Letter to the editor: ‘Good people’

To the editor:

I was born in 1945. As a boy, my heroes were my daddy and his friends: the “greatest generation,” who had enlisted and risked all to liberate Europe from the Nazis. My favorite book was LIFE’s “Picture History of World War II,” and I would lie on the floor for hours turning its giant 10-by-14-inch pages crammed with black-and-white photos made by war correspondents, some of whom died making them.

I wasn’t old enough to vote for Gen. Dwight Eisenhower, who led the Allies against the Nazis, but I would have. I did get to vote for Bob Dole, who fought against Benito Mussolini and the Fascists in Italy. In my eyes, Eisenhower and Dole were right up there with Abraham Lincoln, the Great Emancipator.
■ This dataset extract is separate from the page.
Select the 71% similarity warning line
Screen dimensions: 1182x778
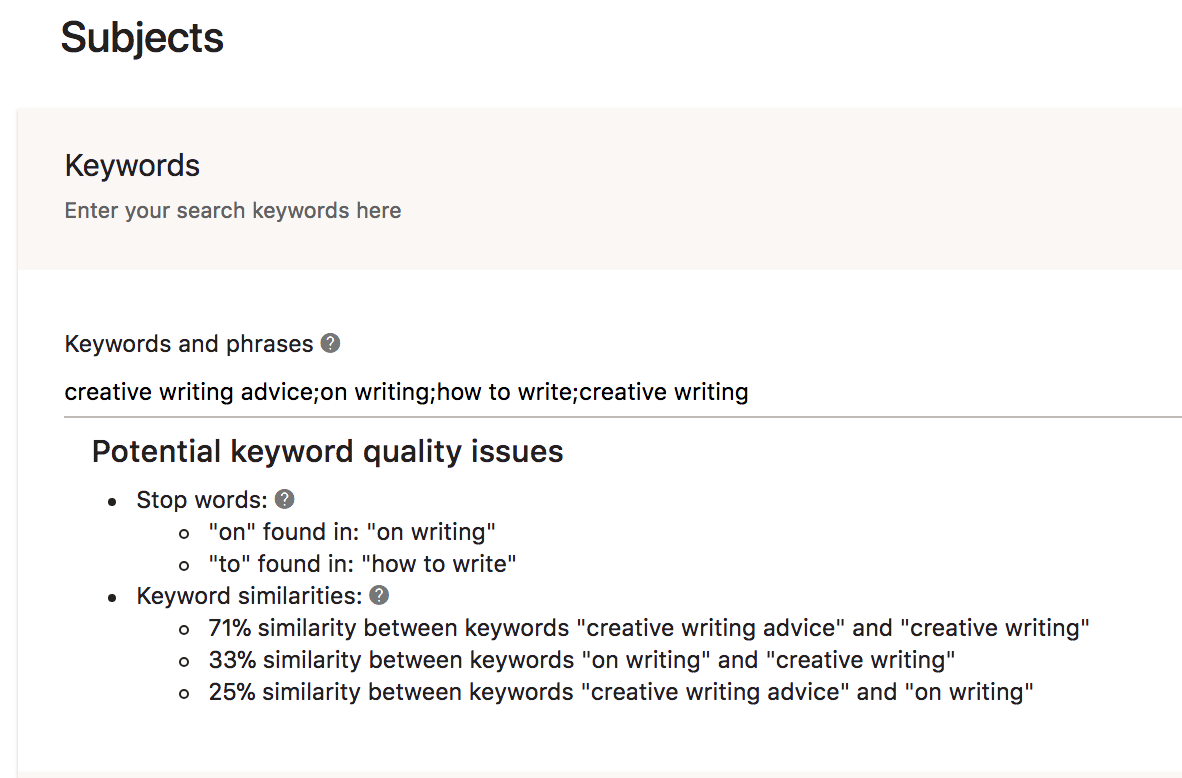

I share these memories in the hope that younger folks will maybe understand why it’s difficult for me to think that Ike and Bob fought on the wrong side, and hard for me to agree that “good people” would storm into the Capitol with swastikas and Confederate battle flags. Progress is never guaranteed: the Renaissance was followed by generations of religious wars. So, maybe the future does belong to Donald Trump and his Neo-Nazi fans. If so, I’m glad I won’t be around, and, while I can, I’ll live in the past. I like it there.